Working data -
# # # # # # #

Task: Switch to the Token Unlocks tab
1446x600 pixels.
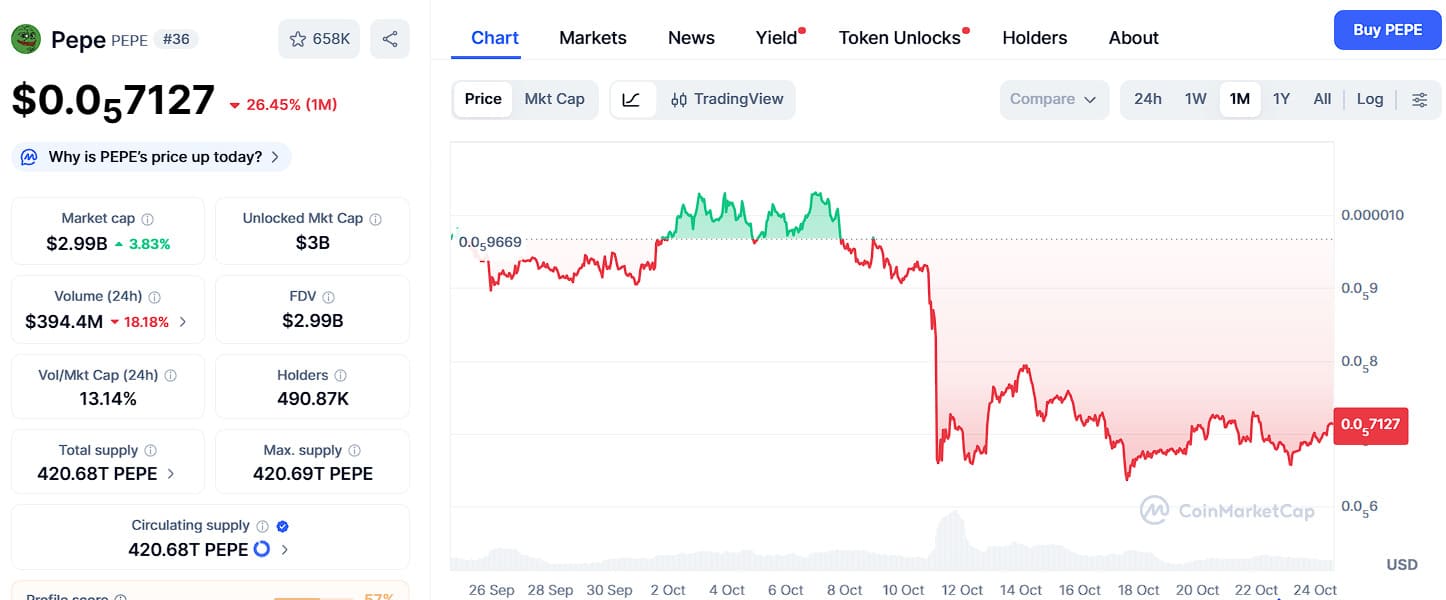Action: [x=899, y=38]
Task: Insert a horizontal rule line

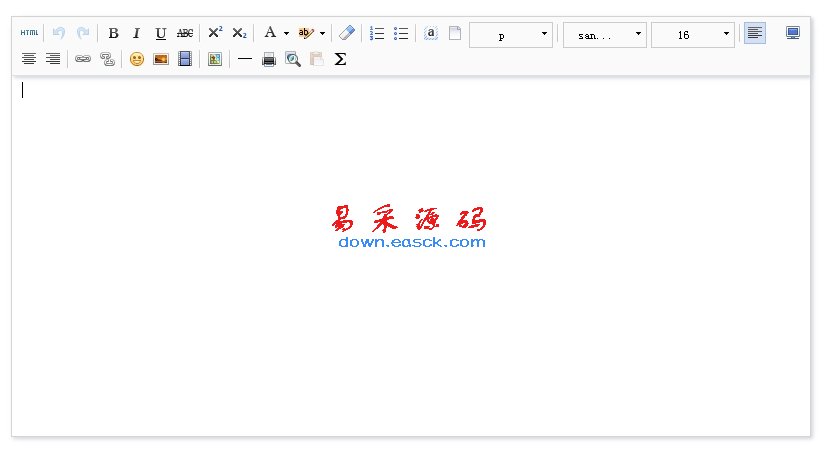Action: (245, 59)
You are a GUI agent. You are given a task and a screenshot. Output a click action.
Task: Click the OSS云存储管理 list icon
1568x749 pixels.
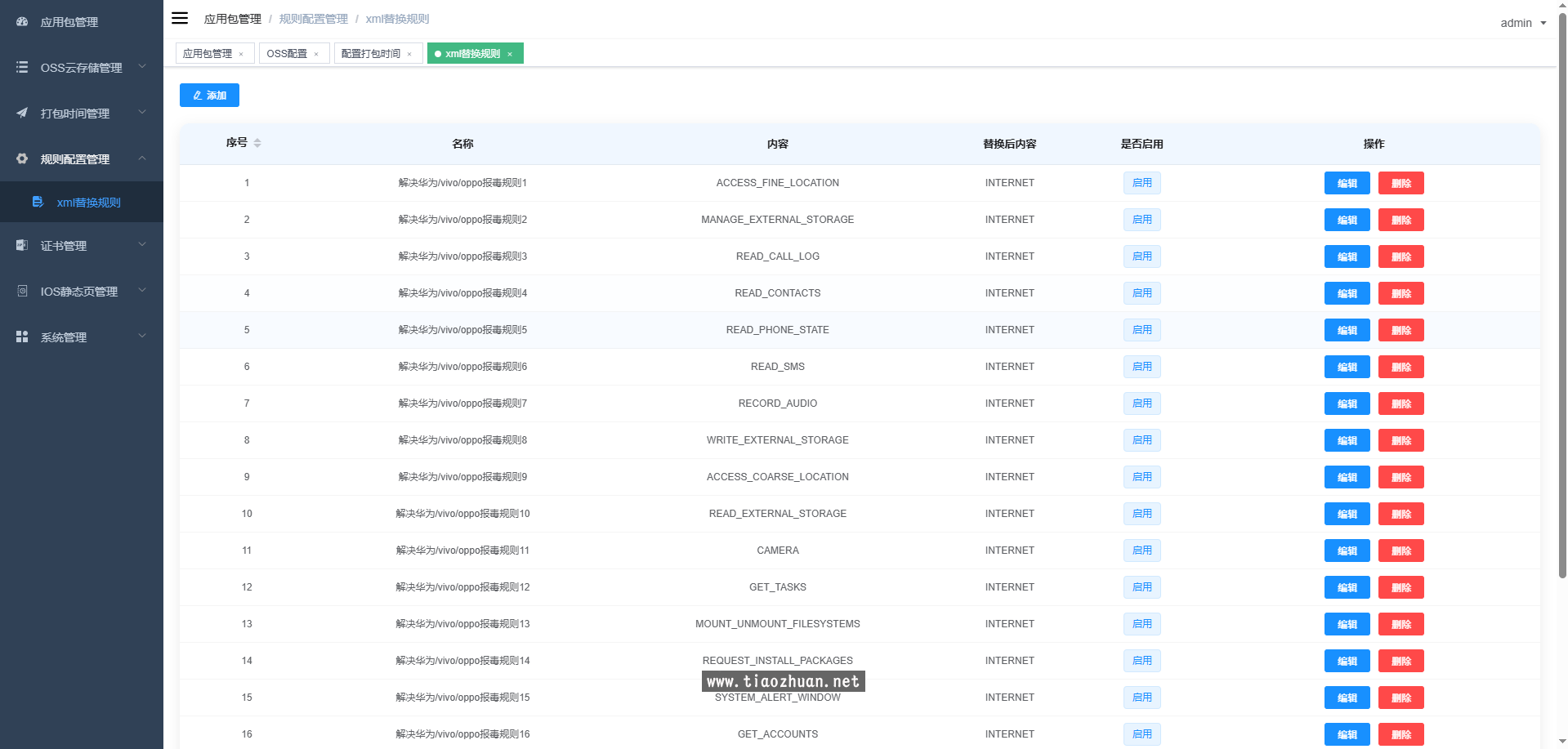point(22,68)
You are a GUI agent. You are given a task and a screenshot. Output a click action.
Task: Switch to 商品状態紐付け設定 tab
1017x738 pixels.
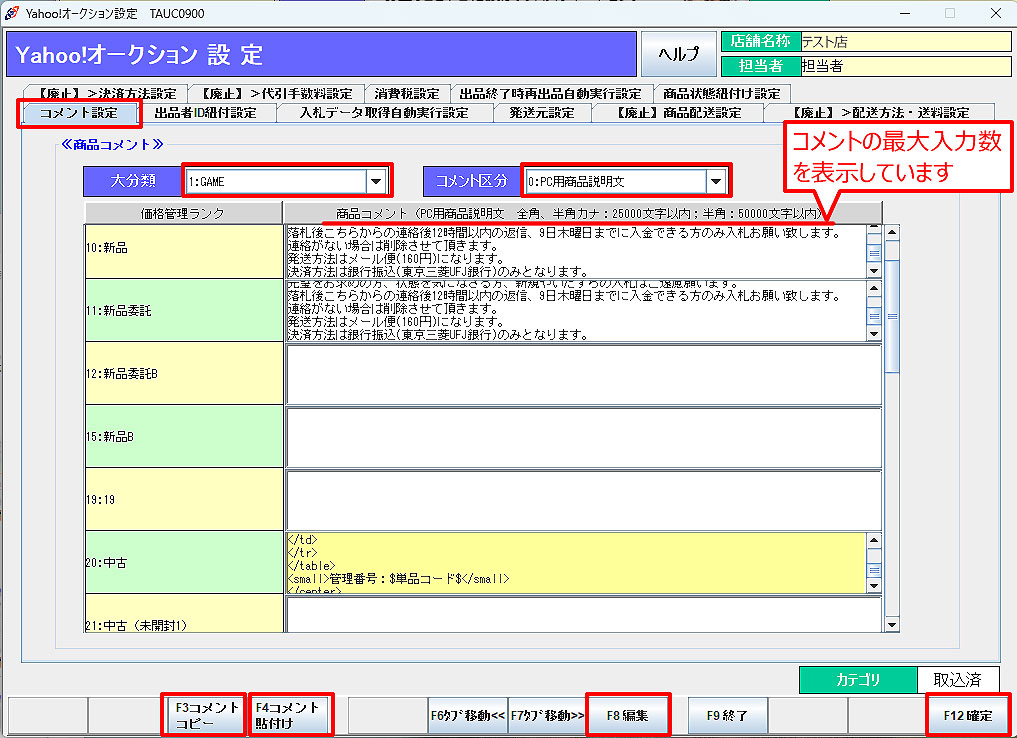point(721,93)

# # # # # # #

Task instructions - Could the entries above be printed again exactly, apart from the pictures?

Result -
Task: Switch to the Token Unlocks tab
1446x600 pixels.
Action: [x=899, y=38]
Task: Insert a horizontal rule line

Action: (245, 59)
You are a GUI agent. You are given a task and a screenshot. Output a click action.
Task: Click the OSS云存储管理 list icon
1568x749 pixels.
point(22,68)
You are a GUI agent. You are given a task and a screenshot. Output a click action.
Task: Switch to 商品状態紐付け設定 tab
1017x738 pixels.
point(721,93)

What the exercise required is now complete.